WORK INSTRUCTION:
Only these lines of the data below are wanted: the one with "Open Manage skins", the one with "Expand the go.mod tree node", and any lines between them, each repeated exactly.

DATA TO PROCESS:
━━━━━━
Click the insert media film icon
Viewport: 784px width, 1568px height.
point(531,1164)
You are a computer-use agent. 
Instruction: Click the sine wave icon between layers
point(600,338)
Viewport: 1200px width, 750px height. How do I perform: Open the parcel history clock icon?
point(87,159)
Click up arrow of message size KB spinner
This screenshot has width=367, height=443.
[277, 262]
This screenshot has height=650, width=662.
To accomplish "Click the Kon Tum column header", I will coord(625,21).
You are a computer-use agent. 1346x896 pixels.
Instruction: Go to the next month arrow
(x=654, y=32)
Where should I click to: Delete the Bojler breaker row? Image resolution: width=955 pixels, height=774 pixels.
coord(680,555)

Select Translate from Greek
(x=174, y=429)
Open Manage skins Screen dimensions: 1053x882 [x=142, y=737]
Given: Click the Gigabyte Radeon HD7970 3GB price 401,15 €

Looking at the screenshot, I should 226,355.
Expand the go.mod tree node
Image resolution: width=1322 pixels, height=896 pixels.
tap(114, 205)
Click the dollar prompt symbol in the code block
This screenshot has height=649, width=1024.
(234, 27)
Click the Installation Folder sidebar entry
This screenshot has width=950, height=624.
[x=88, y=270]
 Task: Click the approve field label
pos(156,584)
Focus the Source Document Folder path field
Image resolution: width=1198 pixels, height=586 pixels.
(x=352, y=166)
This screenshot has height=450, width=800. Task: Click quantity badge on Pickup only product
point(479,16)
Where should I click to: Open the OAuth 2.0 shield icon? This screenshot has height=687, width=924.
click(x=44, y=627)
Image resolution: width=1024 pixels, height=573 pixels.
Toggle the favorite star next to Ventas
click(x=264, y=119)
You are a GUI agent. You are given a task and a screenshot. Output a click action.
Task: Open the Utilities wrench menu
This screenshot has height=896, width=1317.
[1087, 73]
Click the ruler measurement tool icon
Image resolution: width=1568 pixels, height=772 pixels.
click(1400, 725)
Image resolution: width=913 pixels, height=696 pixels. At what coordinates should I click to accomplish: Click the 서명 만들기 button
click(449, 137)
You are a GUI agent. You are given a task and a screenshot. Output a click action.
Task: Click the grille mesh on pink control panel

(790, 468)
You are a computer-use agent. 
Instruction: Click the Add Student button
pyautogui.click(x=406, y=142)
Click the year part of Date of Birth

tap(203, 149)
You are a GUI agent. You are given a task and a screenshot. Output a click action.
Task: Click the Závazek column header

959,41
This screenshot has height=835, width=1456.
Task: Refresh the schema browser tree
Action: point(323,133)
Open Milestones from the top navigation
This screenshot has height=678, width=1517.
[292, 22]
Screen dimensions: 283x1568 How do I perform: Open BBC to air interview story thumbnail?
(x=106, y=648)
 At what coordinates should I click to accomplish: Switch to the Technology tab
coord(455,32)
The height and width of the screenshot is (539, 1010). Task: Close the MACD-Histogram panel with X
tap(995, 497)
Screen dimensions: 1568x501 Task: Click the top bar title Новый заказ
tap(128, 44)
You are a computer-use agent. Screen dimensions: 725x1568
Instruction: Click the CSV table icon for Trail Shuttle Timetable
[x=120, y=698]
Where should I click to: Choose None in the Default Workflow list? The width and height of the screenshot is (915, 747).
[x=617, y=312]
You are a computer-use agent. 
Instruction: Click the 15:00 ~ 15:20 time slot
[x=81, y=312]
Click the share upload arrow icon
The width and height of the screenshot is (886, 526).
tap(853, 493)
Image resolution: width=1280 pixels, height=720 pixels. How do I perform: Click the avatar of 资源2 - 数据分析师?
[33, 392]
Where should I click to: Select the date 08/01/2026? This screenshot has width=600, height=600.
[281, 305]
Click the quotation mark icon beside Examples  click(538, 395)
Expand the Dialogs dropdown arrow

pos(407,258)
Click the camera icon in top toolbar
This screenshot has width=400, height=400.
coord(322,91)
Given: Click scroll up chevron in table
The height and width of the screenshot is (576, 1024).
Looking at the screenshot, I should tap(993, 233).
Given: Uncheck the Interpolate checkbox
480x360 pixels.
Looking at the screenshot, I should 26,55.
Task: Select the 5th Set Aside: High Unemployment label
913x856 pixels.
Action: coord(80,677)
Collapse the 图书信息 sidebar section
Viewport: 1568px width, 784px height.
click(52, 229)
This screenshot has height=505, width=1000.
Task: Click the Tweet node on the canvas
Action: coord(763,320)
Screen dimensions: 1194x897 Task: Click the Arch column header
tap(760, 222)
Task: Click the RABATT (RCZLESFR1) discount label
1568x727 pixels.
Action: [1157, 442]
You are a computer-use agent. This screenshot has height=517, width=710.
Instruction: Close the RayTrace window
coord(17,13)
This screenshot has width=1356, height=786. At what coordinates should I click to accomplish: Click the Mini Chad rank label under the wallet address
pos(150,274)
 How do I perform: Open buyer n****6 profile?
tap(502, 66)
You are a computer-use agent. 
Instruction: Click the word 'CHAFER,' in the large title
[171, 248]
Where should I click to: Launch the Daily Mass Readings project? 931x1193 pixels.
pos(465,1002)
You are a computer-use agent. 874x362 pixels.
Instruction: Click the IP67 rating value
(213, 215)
━━━━━━
SOLUTION FOR THIS PROBLEM:
Open Manage skins Screen dimensions: 1053x882 [x=142, y=737]
Given: Click the Gigabyte Radeon HD7970 3GB price 401,15 €

Looking at the screenshot, I should 226,355.
Expand the go.mod tree node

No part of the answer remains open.